Reliable edge machine learning hardware for scientific applications
Tommaso Baldi, Javier Campos, Ben Hawks, Jennifer Ngadiuba, Nhan Tran, Daniel Diaz, Javier Duarte, Ryan Kastner, Andres Meza, Melissa Quinnan, Olivia Weng, Caleb Geniesse, Amir Gholami, Michael W. Mahoney, Vladimir Loncar, Philip Harris, Joshua Agar, Shuyu Qin
TL;DR
The paper addresses the challenge of deploying reliable edge ML for high-rate scientific experiments by introducing a bit-accurate validation pipeline, quantization-robustness metrics, and fault-tolerance strategies tailored to extreme-edge hardware. It centers on the ECON-T CMS trigger case, using hls4ml to produce a functionally bit-accurate C model for large-scale simulation, and analyzes quantized loss landscapes via metrics like $CKA$ similarity and Hessian eigenvalues to understand training stability under $2$- to $8$-bit weights. It demonstrates that quantization can regularize training and that a large model can achieve fault tolerance with a small subset of sensitive bits, guiding a trade-off between protection and resources.
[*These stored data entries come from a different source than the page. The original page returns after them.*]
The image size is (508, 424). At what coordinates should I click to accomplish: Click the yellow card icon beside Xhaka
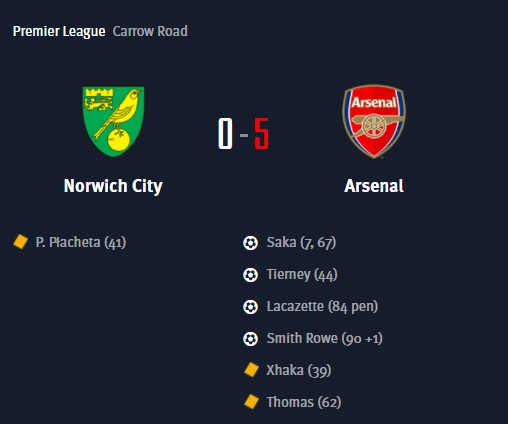pyautogui.click(x=251, y=370)
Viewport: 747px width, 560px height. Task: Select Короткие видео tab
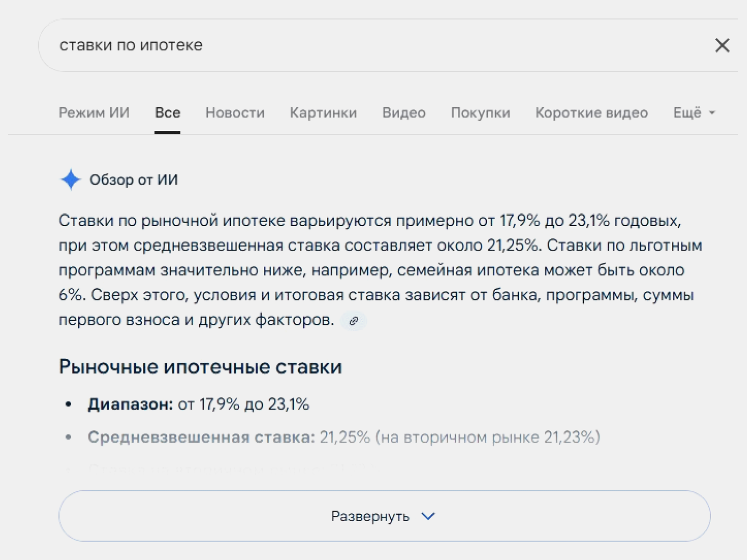pos(591,113)
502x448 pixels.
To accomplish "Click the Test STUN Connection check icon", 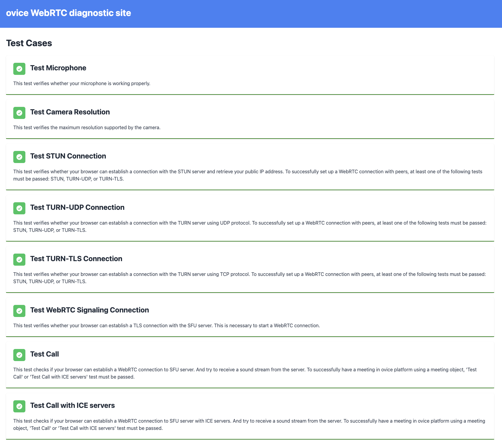I will [x=19, y=157].
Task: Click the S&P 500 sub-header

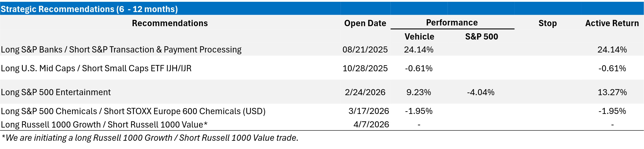Action: tap(482, 37)
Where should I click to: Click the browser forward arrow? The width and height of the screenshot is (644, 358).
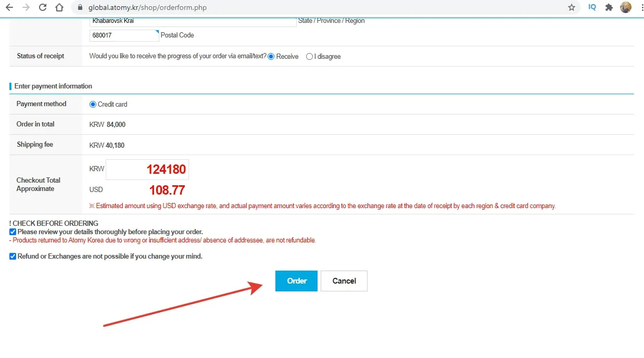26,8
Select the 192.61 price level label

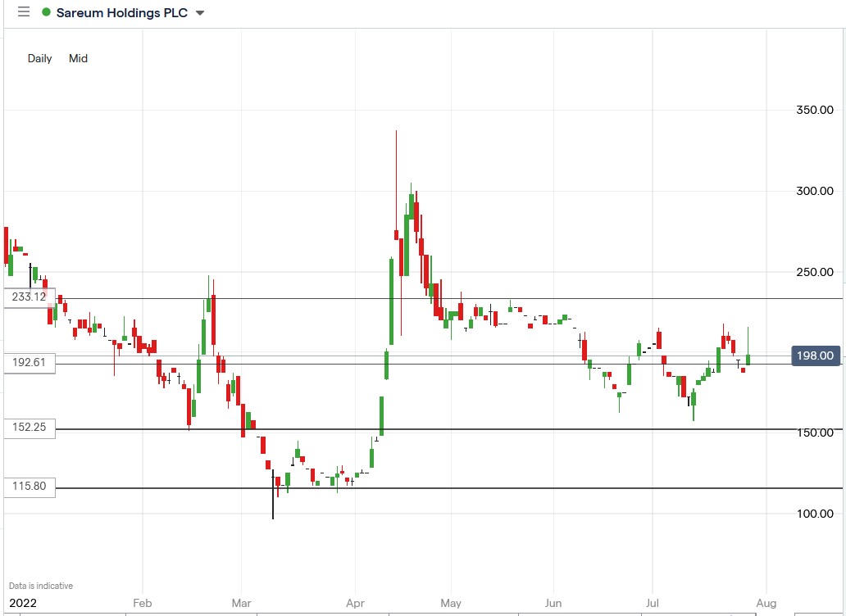[x=27, y=363]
The work lays out an end-to-end workflow—from bit-accurate functional simulation to loss-landscape diagnostics and targeted fault-mitigation techniques—that can inform robust, autonomous scientific experimentation for accelerated discovery.
Abstract
Extreme data rate scientific experiments create massive amounts of data that require efficient ML edge processing. This leads to unique validation challenges for VLSI implementations of ML algorithms: enabling bit-accurate functional simulations for performance validation in experimental software frameworks, verifying those ML models are robust under extreme quantization and pruning, and enabling ultra-fine-grained model inspection for efficient fault tolerance. We discuss approaches to developing and validating reliable algorithms at the scientific edge under such strict latency, resource, power, and area requirements in extreme experimental environments. We study metrics for developing robust algorithms, present preliminary results and mitigation strategies, and conclude with an outlook of these and future directions of research towards the longer-term goal of developing autonomous scientific experimentation methods for accelerated scientific discovery.